Below are entries; output exactly the lines from the one with "Click the Core services bullet item" to the one with "This screenshot has", both included, and nothing else.
Extracted records START
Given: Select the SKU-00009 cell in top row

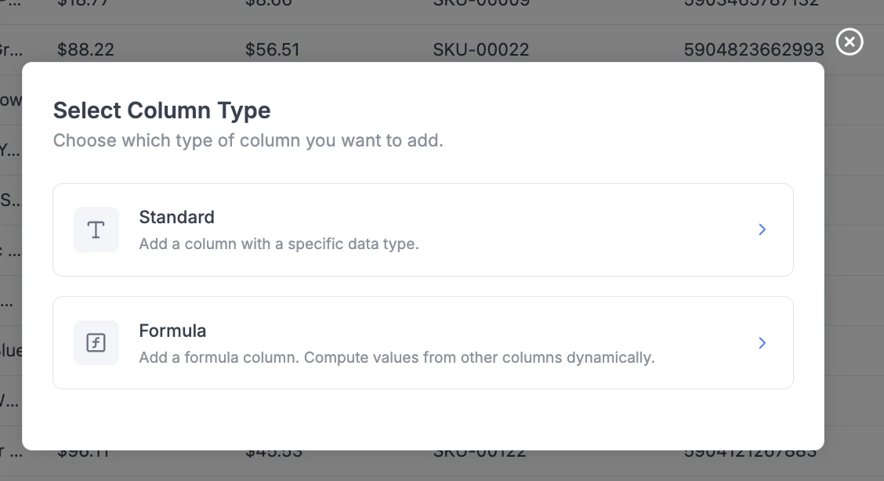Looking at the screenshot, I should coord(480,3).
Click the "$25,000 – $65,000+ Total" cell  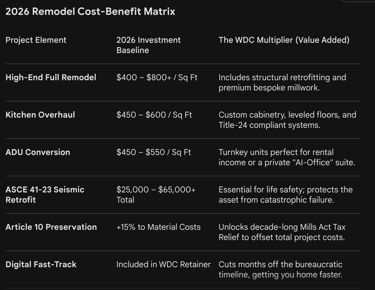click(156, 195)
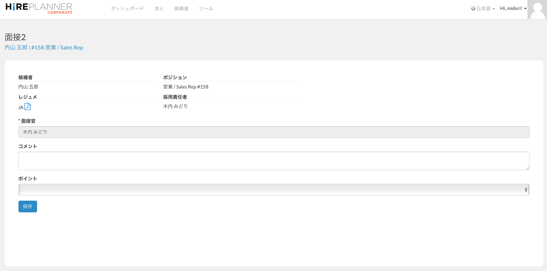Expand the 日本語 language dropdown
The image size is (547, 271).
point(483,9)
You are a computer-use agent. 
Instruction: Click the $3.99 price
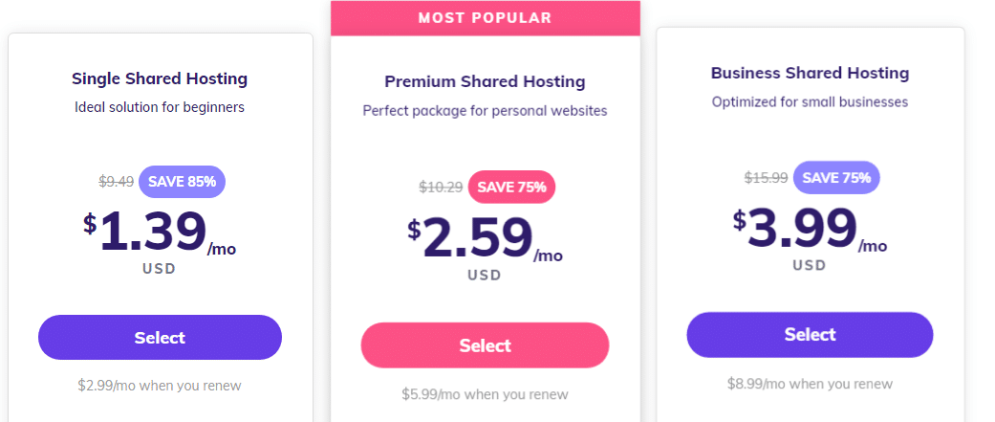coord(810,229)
Extracted records END
Extracted records START
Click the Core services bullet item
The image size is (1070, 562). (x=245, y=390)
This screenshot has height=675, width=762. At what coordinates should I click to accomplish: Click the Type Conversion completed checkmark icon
Extracted records END
Extracted records START
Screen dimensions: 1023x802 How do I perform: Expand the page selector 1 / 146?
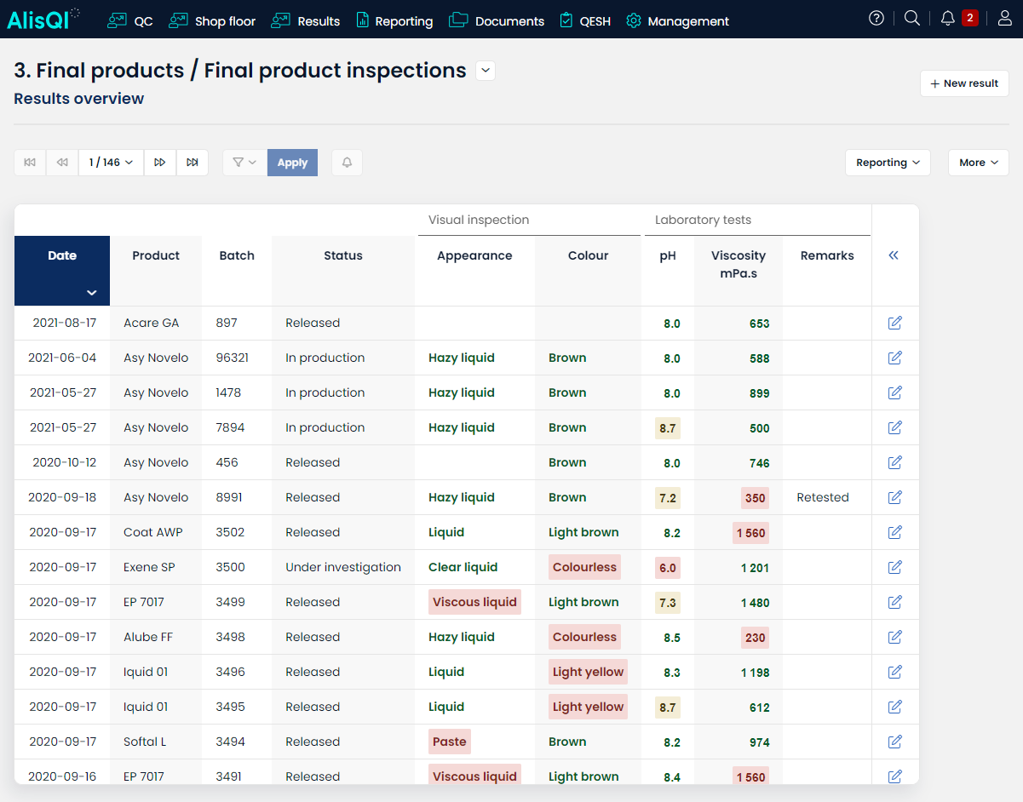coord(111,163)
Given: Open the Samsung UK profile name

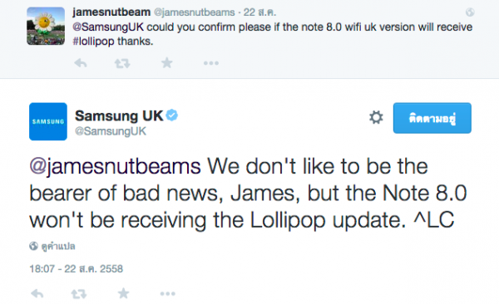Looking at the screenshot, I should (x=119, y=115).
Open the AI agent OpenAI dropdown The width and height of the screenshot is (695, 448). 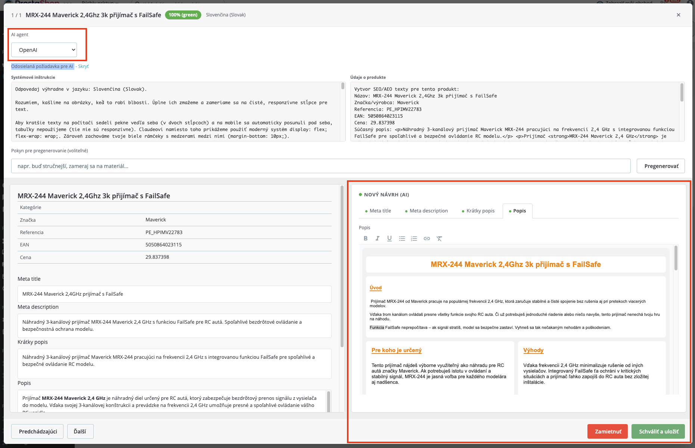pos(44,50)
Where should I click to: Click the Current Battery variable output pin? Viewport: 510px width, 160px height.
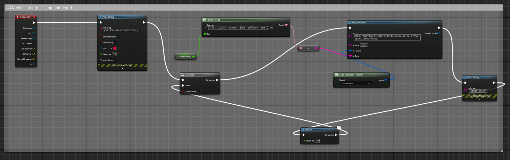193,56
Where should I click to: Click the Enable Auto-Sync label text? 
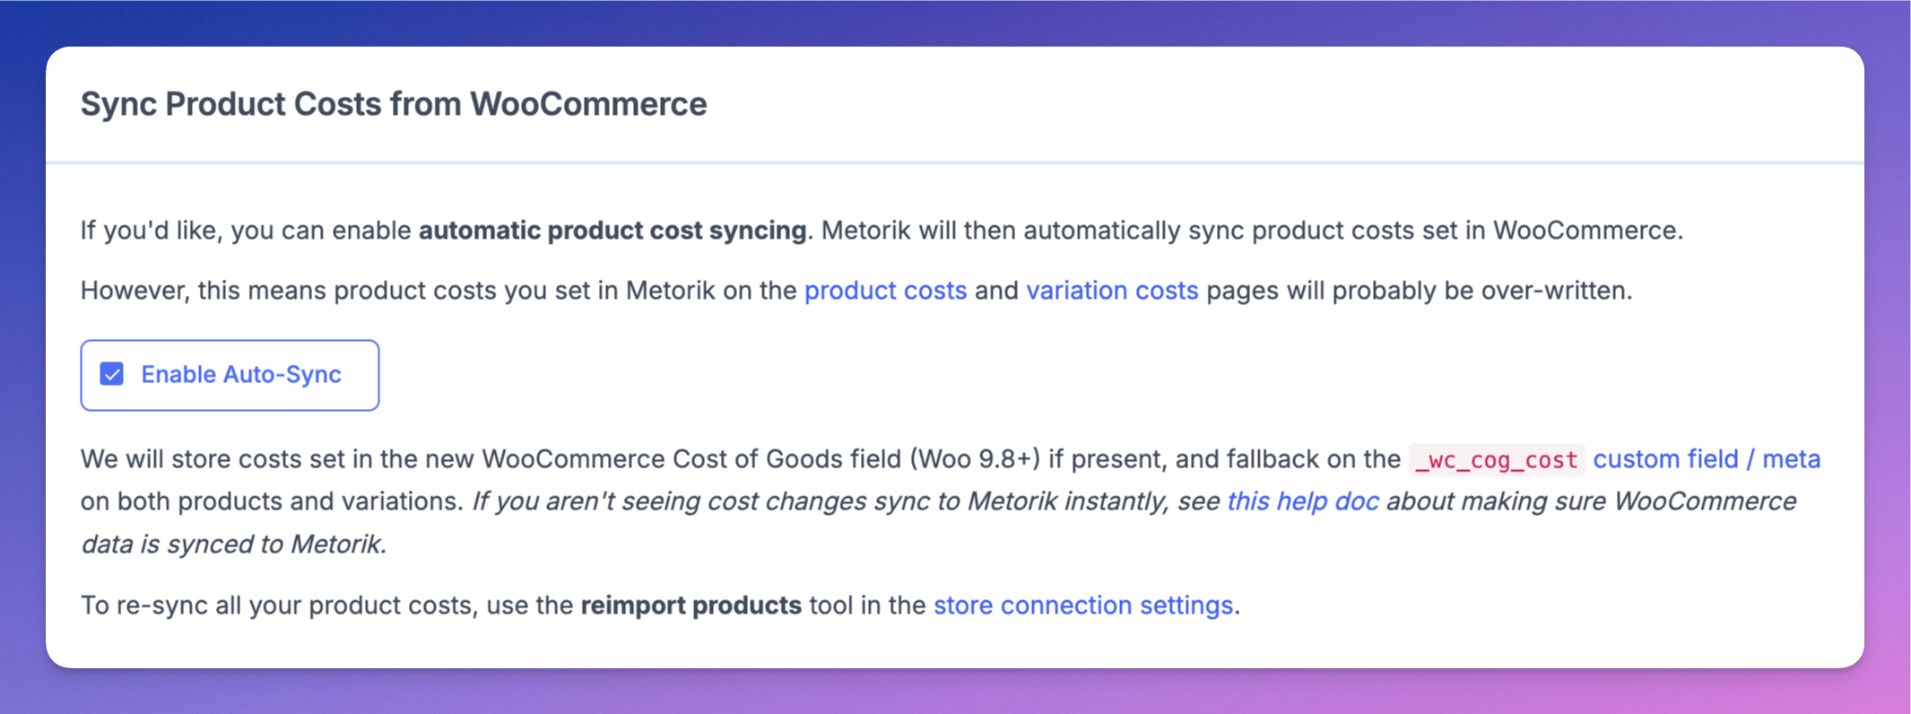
Extracted records END
→ Answer for the task:
Click the Core services bullet item
The image size is (1070, 562). (x=245, y=390)
This screenshot has height=675, width=762. At what coordinates should I click to accomplish: Click the Type Conversion completed checkmark icon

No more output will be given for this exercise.